> _WORK ORDER_: Your answer must be the lines of the material below, exactly as written, from its first line through the line with "Task: Select the green CINR legend entry", and no pictures.

◇ ◇ ◇ ◇

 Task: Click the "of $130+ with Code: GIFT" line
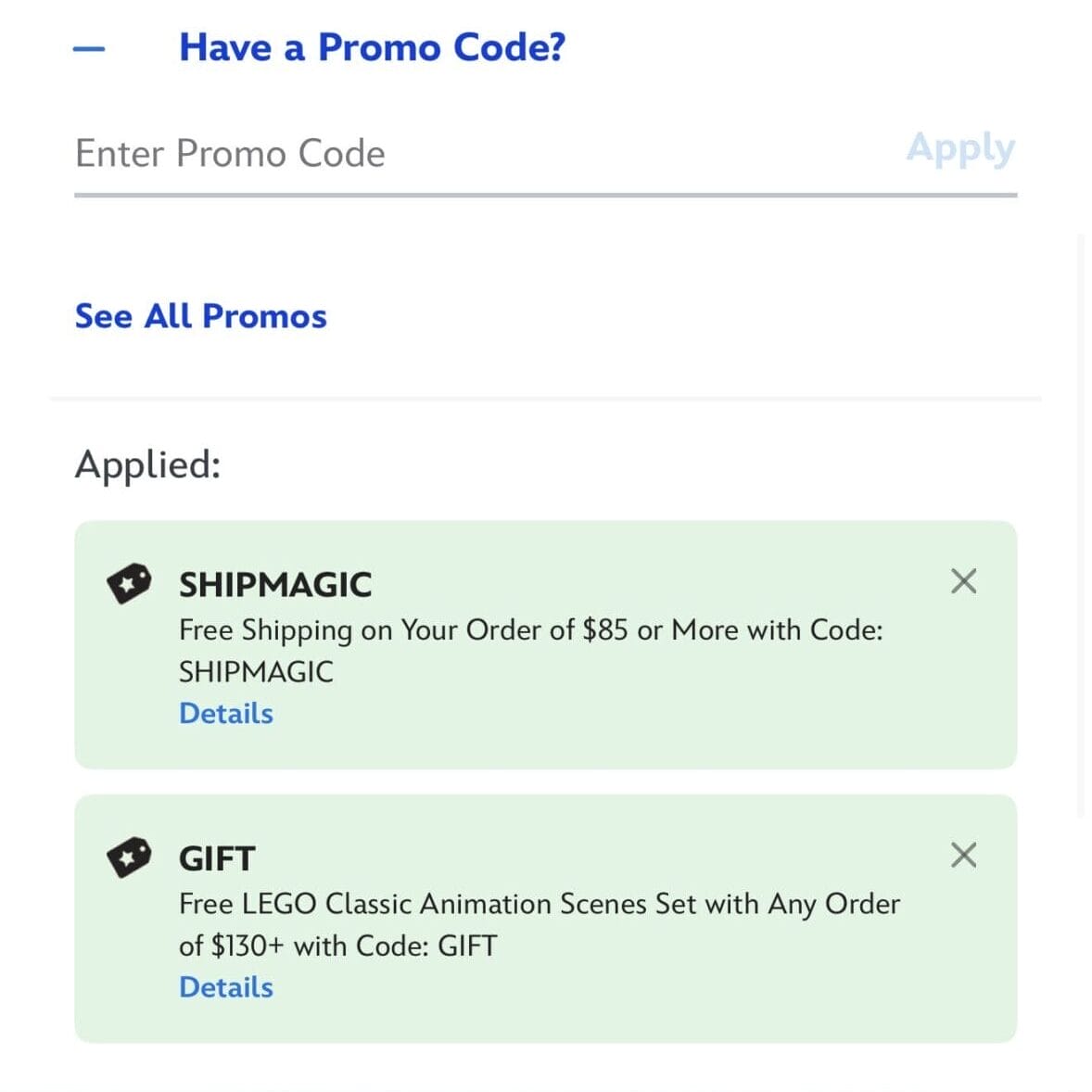point(337,946)
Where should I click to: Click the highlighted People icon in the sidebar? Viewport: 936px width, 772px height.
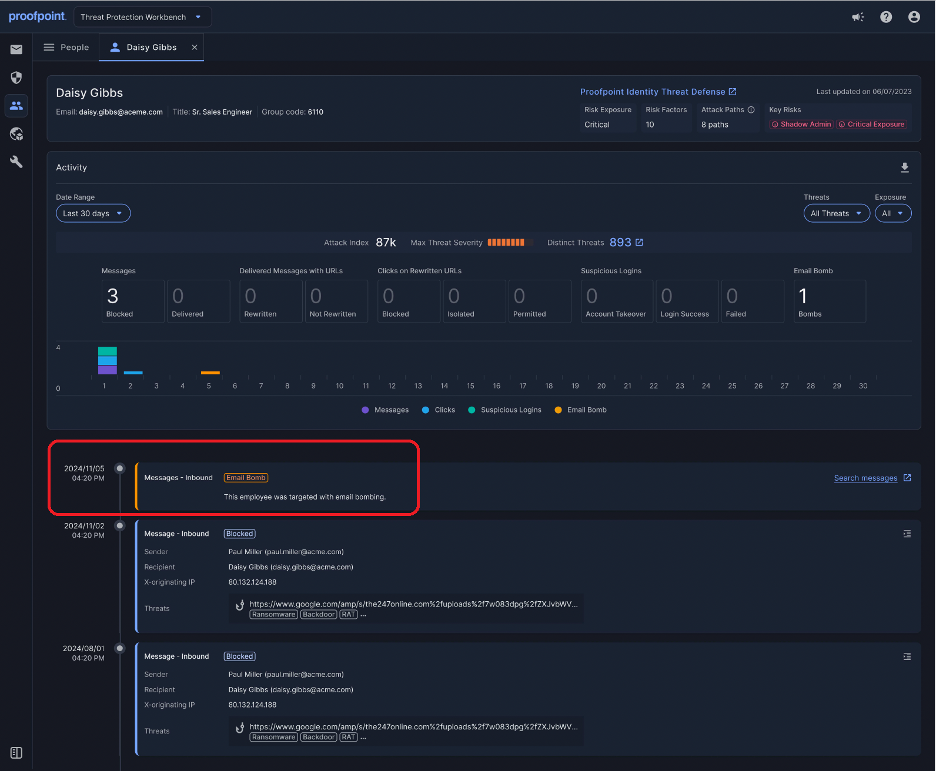coord(15,105)
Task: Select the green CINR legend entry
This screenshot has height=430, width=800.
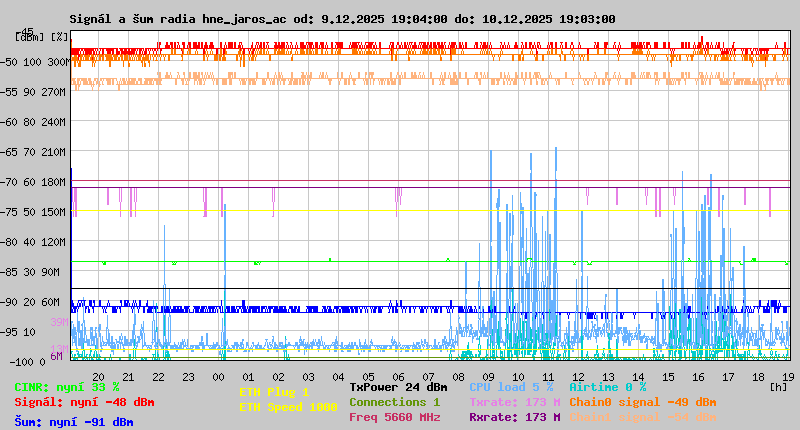Action: (66, 387)
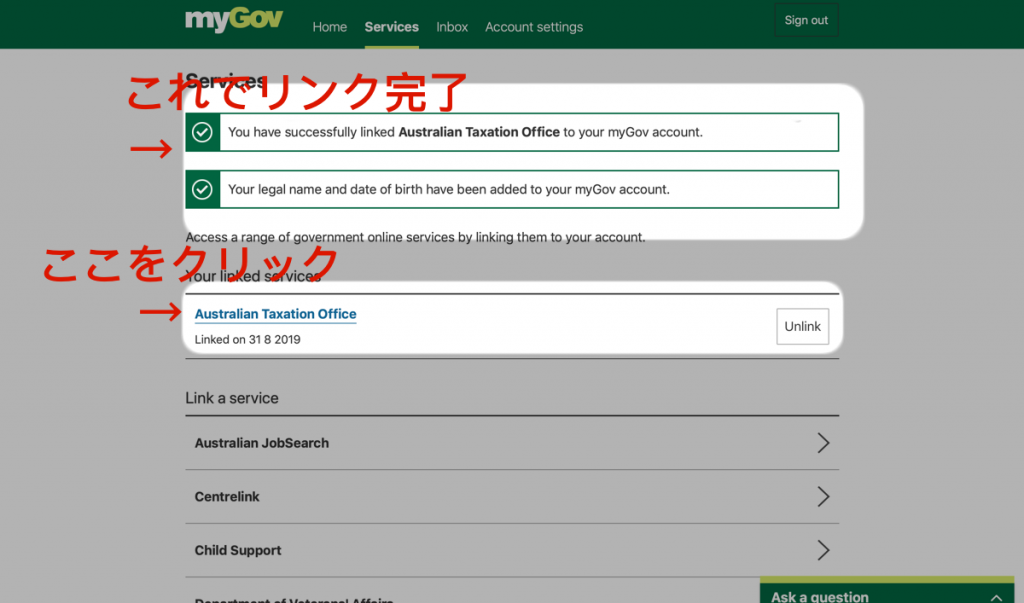Click the arrow icon in the Centrelink row
The height and width of the screenshot is (603, 1024).
pyautogui.click(x=822, y=497)
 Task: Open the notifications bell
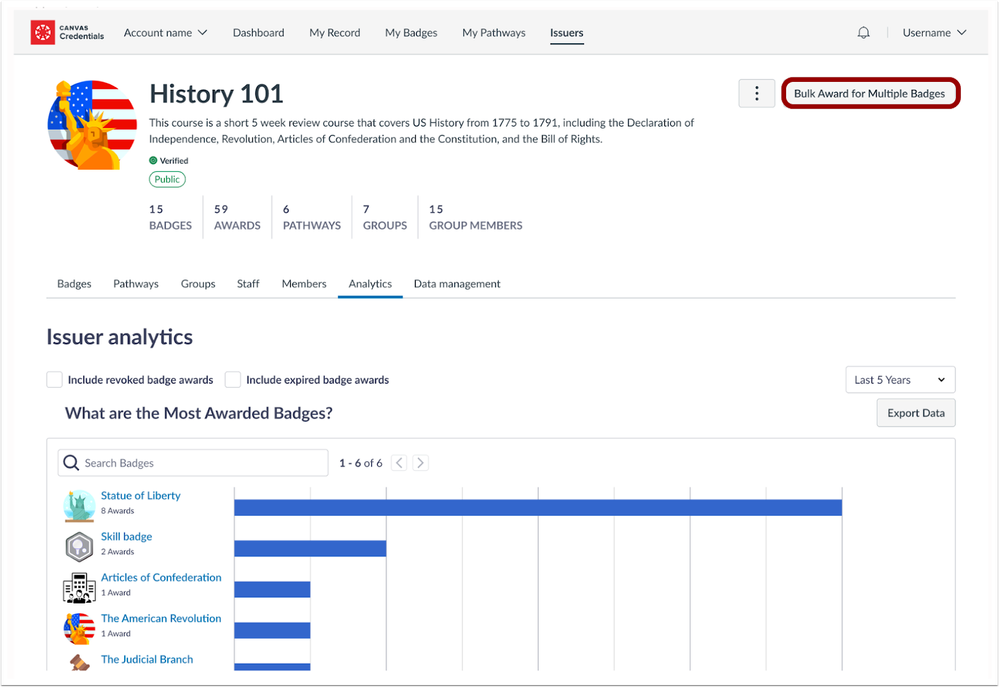(863, 33)
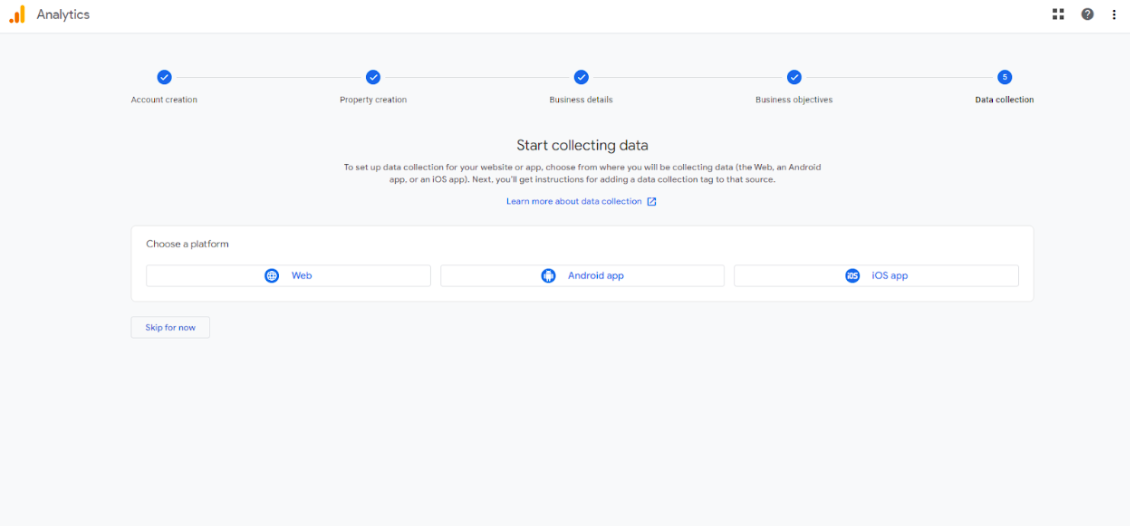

◇ ◇ ◇ ◇

> _SOLUTION TO THE EXERCISE_:
 Task: Click the "of $130+ with Code: GIFT" line
point(337,946)
Where should I click to: Click the highlighted People icon in the sidebar? Viewport: 936px width, 772px height.
coord(15,105)
Task: Select the green CINR legend entry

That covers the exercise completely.